Current suspicions hinge on some type of chemical contamination.
A total of 45 people were tested in hospitals across Croatia in recent days, but only four had injuries to their throats. The first patient was admitted with the most serious injuries, but most of the other patients were discharged with mild injuries.
Authorities currently believe it was an isolated incident with only one person involved.
Health Minister Vili Beroš said the problem may have occurred while cleaning the bottles, but an investigation was ongoing.
“The cause is still unknown, so all agencies are working on it and our task is to find out as soon as possible,” he said on Croatian television.
So far, all but one sample is transparent.
Pending the receipt of the analysis results, two products were withdrawn from the Croatian market. Coca-Cola Original 0.5 liter plastic bottle and Romeker Emotion Blueberry Pomegranate 0.33 liter.
Analysis revealed that the Rijeka incident resulted in high pH levels and was linked to the Romerkel drink served to one of the affected individuals. Officials said it was likely contaminated with some type of cleaning agent or degreaser. It is not yet clear whether this was intentional or an accident. Twenty other tests on the same drink in its original packaging revealed normal pH levels.
Officials from the State Inspection Department (DIRH) inspected catering facilities and distributors in Rijeka. As part of this, his four samples of Romeker Brand were taken and tested at the Croatian Institute of Public Health. These were analyzed for pH, metals, pesticides and additives and were compliant with soft drink and juice regulations.
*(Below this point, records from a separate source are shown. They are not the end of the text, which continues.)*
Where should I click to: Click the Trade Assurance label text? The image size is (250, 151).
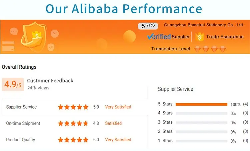225,37
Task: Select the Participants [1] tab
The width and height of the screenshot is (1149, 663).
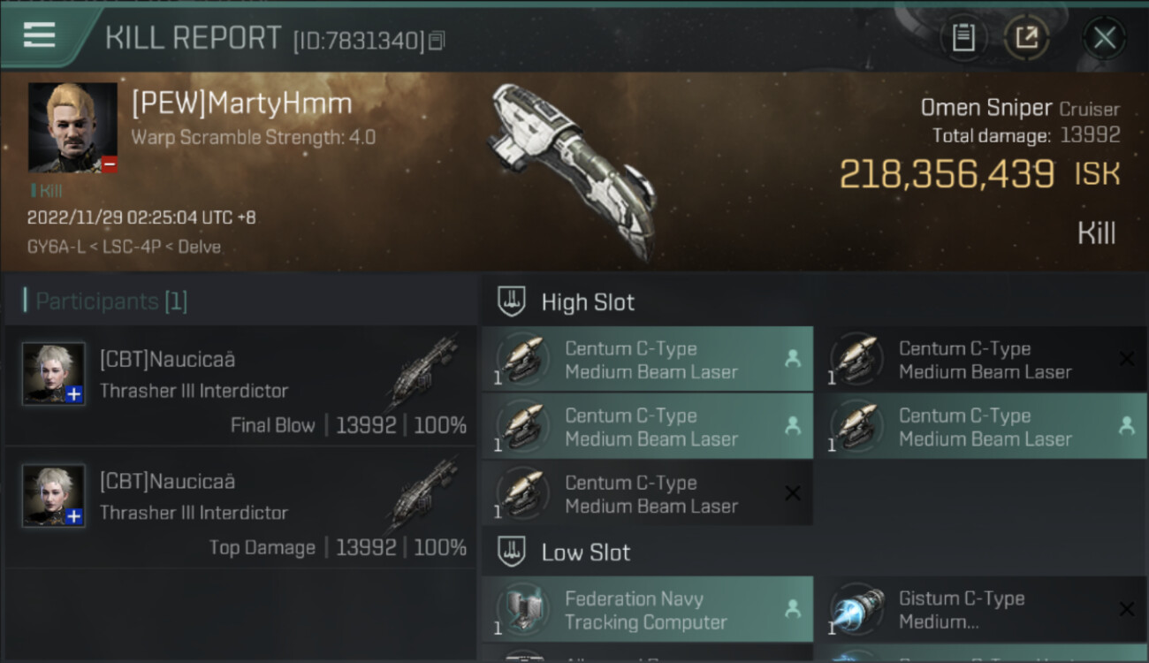Action: pos(108,301)
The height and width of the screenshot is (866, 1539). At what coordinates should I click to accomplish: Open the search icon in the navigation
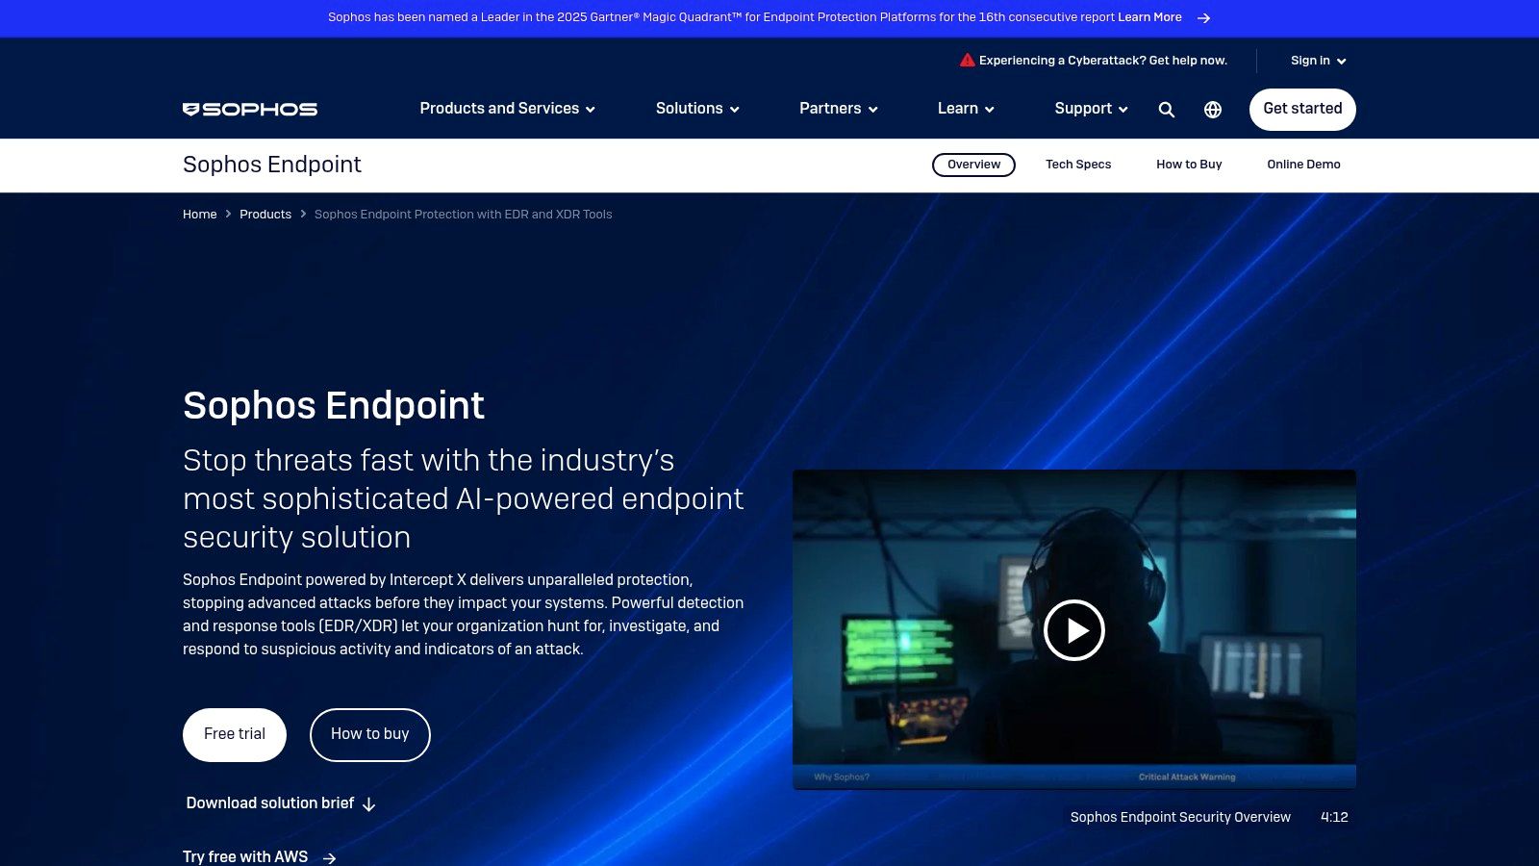[x=1166, y=109]
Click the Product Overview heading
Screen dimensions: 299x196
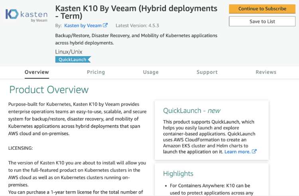pyautogui.click(x=49, y=90)
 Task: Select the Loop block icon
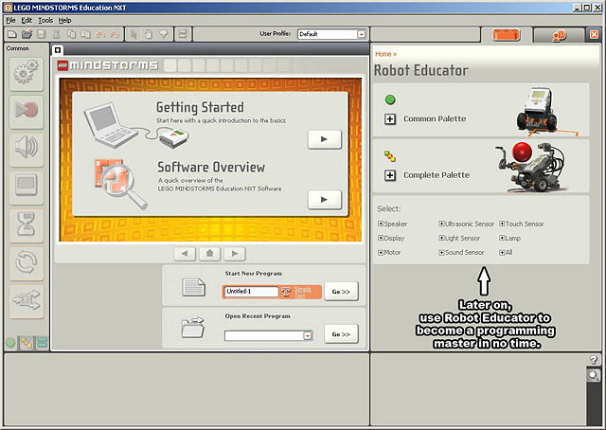[27, 263]
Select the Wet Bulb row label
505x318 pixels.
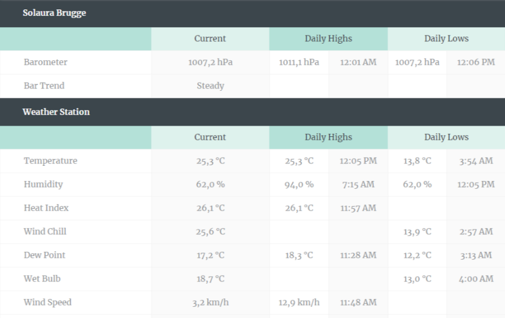(42, 278)
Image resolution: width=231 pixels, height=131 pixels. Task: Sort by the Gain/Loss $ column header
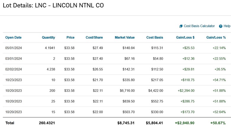click(185, 37)
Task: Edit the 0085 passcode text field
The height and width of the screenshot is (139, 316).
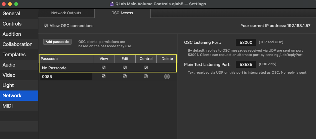Action: click(x=66, y=76)
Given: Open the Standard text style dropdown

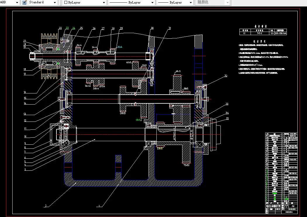Looking at the screenshot, I should coord(55,2).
Following a separate incident at the University of Zagreb, inspectors took three samples from Coca-Cola Original and Zero vending machines and retail stores. As a result, it was found that the measured pH value could not cause the reported symptoms and other parameters were also in compliance with the law.
Coca-Cola HBC Hrvatska said: “After the uncertainty of the previous day, we welcome the clarity of the outcome to our consumers and customers. Our thoughts continue to be with those affected by the incident.” Ta.
“In the interest of public safety, our priority in recent days has been to give the authorities the time they need to complete their analysis, and we will continue to support the police working on the Rijeka case with full transparency. ”
The Croatian Institute of Public Health (HZJZ) has issued general instructions to the public on dealing with the ingestion of suspicious liquids.
HZJZ said possible signs of contamination include a change in the taste of the drink and a burning sensation in the throat. Advice included discontinuing intake of liquids, not inducing vomiting, storing drinks for further analysis and contacting the nearest emergency medical services immediately.